Experimental Procedures for Data Collection
The effect of temperature on the development and reproduction of L. huidobrensis was studied in controlled incubator chambers (Thermo Fisher Scientific Inc., MA) at seven constant temperatures of 10°C, 15°C, 20°C, 25°C, 30°C, 32°C, and 35 °C. Data loggers (Hobo H8, Onset, MA) were used to monitor the temperature conditions. Relative humidity in the chambers was maintained at about 60% by placing containers with water; the photoperiod was kept at 12:12 (L:D) h.
Development of Immature Stages and Survival
Plants were placed in a wooden cage (45 by 30 by 25 cm) covered with fine nylon mesh and exposed to 50 L. huidobrensis 3-d-old adults of mixed sex for a 4-h oviposition period.
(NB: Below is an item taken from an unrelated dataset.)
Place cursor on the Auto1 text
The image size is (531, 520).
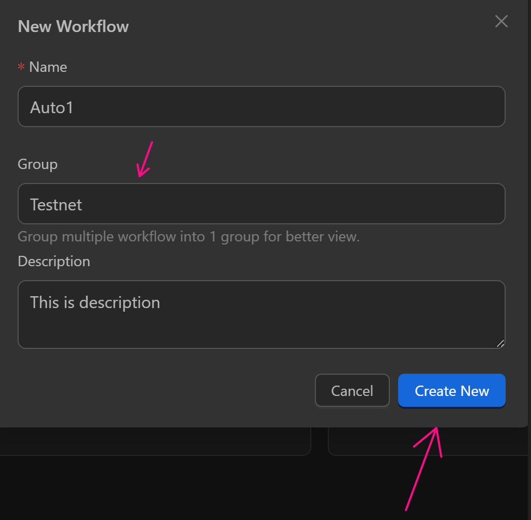click(x=52, y=107)
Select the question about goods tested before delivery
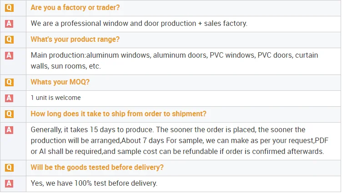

Thereafter, plants were incubated at the required temperature. Eggs, which became clearly visible 1 d after oviposition, were individually located and marked by circling the leaf area with a felt-tip pen under binoculars. For each temperature, egg hatch of not less than 100 eggs were determined by inspecting the eggs with the microscope every 12 h. At high temperatures (30°C, 32°C, and 35 °C), the observations were made at intervals of 4–6 h. The same larvae were observed until leaf-exit to determine the larval development time. Pupae were placed individually in translucent gelatin capsule vials (7.5 by 20 mm) and maintained at the same experimental conditions. Adult emergence was recorded twice daily to determine development time of pupa and sex. This made it possible to evaluate total immature development time for males and females separately. Observations continued for 15 d until no further adults were expected to emerge. Survival in each of the life stages was recorded as the proportion of individuals that developed to the next stage deducted from the number of individuals that entered a life stage. Because no egg hatched at 35°C, an intermediate temperature of 32°C was considered and the same method applied as described above. The life-table experiment was repeated several times at 32°C (five and four times) and 35 °C (four times) owing to low survival rates at this temperature.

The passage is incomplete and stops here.